When secondaries buyers from the UK and Europe gathered in London last month for a dinner organised by advisory firm Setter Capital and Willowridge spin-out Kline Hill Partners, three things were on the menu: steak, Samuel Adams beer and provocative conversation about the secondaries market.
Attendees at the dinner, which was held in support of charity Canadian Food for Children, were asked to throw out bold, provocative statements on the secondaries industry. They were designed as conversation starters, but I thought I’d take a few ‘out to the market’ and share what my sources had to say.
The secondaries market will grow to $100 billion in annual deal volume in the next decade
This would represent a more than doubling of the $42 billion peak recorded in 2014, which isn’t really feasible, according to one source I spoke to. He points to the churn rate – the proportion of any given fund vintage that has been sold on the secondaries market – and this would have to grow to over 20 percent to reach $100 billion in annual deal volume.
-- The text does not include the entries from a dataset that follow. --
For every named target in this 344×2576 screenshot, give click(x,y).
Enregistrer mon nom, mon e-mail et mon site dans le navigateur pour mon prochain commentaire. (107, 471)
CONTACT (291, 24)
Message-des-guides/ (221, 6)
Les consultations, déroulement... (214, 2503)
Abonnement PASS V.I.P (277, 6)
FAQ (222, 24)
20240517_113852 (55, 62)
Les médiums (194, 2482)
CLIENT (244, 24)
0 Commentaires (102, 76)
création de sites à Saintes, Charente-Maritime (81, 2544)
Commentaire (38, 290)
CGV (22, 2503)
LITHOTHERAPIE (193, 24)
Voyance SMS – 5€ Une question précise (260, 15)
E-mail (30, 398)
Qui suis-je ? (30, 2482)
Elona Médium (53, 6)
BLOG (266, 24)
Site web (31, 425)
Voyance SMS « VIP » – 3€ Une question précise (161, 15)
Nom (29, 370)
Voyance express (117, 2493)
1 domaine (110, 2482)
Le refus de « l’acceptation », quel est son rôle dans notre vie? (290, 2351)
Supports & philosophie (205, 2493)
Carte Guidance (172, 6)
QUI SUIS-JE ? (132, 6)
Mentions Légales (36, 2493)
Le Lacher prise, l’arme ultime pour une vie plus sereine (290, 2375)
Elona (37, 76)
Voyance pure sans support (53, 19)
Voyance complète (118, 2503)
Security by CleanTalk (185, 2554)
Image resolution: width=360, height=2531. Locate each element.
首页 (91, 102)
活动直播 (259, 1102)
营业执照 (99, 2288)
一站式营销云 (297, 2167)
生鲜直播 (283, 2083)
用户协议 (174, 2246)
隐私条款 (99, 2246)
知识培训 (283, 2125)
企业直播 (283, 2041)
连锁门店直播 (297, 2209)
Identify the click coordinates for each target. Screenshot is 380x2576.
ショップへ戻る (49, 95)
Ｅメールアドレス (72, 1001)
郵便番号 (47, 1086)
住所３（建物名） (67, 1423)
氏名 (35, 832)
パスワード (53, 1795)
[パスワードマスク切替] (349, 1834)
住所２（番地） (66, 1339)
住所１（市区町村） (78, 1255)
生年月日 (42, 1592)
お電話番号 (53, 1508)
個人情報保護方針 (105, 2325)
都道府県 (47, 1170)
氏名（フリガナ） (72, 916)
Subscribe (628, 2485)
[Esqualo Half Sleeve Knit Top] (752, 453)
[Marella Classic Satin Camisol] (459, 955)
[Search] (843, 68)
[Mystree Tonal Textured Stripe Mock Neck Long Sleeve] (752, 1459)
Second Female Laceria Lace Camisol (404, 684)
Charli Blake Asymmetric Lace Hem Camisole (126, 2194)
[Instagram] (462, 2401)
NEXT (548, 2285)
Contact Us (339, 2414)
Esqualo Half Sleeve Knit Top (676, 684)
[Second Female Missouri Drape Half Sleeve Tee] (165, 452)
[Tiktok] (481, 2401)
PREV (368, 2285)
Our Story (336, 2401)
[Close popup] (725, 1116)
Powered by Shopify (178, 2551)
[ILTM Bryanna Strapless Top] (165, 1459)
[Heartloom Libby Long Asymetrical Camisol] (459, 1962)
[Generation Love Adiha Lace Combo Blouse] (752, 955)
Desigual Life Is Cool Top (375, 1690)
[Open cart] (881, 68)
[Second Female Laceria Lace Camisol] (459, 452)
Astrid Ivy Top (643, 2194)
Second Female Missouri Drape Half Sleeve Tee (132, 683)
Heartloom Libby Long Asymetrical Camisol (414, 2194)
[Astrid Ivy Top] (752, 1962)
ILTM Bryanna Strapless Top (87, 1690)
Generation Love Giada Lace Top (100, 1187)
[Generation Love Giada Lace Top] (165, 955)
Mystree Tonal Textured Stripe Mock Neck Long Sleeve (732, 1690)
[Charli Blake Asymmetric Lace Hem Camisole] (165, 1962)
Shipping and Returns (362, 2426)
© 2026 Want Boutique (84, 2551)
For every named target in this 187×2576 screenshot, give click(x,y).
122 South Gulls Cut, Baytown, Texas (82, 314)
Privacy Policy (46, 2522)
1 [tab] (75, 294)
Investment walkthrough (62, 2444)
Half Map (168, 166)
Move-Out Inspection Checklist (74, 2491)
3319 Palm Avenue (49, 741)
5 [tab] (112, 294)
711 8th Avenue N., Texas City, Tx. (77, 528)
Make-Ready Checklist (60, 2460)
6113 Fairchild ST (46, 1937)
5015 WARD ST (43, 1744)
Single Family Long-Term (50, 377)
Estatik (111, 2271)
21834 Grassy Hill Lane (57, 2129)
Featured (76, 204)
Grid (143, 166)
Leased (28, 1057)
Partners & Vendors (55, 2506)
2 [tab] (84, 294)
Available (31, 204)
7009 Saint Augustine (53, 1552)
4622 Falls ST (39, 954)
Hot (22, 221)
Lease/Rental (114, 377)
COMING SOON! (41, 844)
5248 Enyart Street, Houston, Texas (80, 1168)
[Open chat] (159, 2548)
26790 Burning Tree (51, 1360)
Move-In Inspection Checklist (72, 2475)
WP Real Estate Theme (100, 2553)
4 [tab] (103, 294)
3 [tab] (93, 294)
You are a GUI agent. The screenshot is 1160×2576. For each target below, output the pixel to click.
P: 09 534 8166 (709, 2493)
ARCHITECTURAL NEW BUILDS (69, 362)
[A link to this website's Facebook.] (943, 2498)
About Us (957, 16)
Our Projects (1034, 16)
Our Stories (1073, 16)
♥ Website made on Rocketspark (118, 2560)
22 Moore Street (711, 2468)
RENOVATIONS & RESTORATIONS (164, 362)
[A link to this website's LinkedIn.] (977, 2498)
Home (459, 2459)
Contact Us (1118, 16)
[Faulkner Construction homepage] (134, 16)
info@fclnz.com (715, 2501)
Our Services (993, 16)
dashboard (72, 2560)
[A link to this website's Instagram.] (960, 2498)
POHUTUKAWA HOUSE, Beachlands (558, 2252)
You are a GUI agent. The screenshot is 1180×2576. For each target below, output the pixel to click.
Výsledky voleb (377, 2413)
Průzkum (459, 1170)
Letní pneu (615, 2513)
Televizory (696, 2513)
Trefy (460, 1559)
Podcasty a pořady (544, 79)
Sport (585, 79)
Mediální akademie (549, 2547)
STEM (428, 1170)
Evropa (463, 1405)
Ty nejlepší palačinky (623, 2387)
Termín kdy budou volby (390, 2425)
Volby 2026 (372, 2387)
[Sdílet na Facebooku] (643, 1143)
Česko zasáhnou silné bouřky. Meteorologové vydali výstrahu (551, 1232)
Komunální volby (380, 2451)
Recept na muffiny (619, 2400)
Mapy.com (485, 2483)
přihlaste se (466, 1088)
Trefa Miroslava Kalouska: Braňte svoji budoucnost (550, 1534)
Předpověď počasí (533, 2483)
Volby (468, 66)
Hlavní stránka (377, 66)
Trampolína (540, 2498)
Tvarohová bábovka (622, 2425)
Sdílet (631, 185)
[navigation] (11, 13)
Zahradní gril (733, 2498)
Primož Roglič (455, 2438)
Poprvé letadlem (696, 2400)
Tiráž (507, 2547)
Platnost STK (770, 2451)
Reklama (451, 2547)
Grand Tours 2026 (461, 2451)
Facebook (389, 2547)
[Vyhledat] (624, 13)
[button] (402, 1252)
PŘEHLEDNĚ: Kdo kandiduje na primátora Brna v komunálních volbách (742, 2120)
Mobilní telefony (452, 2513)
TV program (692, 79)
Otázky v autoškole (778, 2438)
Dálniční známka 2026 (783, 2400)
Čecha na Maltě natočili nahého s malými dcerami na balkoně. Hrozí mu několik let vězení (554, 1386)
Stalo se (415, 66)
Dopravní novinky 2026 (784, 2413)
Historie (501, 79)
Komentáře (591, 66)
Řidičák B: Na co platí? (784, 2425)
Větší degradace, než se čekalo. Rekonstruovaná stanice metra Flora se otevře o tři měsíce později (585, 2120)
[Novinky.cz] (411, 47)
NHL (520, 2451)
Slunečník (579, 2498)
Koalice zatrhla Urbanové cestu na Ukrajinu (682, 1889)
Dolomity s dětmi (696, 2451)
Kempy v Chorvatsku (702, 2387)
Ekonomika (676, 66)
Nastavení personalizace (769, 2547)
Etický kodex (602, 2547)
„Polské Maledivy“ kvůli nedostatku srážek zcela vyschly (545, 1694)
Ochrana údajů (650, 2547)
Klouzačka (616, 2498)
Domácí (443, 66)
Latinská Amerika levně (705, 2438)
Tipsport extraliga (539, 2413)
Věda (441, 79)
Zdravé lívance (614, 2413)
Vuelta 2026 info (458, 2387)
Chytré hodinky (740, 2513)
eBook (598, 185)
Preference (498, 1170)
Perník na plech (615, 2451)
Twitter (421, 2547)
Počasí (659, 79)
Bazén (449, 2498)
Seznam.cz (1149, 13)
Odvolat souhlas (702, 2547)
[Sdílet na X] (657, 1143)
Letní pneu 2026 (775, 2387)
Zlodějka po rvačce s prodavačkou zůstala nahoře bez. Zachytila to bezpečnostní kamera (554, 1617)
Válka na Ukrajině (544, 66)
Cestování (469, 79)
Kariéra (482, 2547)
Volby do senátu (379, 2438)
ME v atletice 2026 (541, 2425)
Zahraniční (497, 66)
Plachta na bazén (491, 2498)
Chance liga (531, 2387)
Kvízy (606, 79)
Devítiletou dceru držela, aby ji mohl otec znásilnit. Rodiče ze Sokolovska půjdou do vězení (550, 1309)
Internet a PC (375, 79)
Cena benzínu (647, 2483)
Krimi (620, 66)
Of course, churn rates could stay the same and the size of the primary market could double. Is that possible? “Anything’s possible,” said one source.
The largest players will go public
There are already large listed firms with secondaries operations such as Partners Group, Blackstone and Carlyle, but pure secondaries firms might face some tough challenges if they want to IPO as they lack enough diversification for the markets, one source told me.
Will we see the likes of Ardian, which invests across a pretty wide range of asset classes and strategies, listing on the New York or London bourses? It’s quite conceivable.
“Like in private equity, at some point the founders will want to get liquidity for their stakes,” the managing director at an advisory firm told me. Secondaries firms have grown a lot and it’s nearly impossible for other partners in the firm to buy out the founder, so going public is one way of getting liquidity, as the likes of KKR and Apollo have done.
A quarter of secondaries firms will raise smaller successor funds and slowly disappear
With record levels of dry powder and the mega-firms raising ever larger funds, the secondaries sector is becoming increasingly competitive, and firms eventually winding down – or even becoming one of the ‘zombies’ many secondaries buyers see as a restructuring opportunity – is possible, sources told me.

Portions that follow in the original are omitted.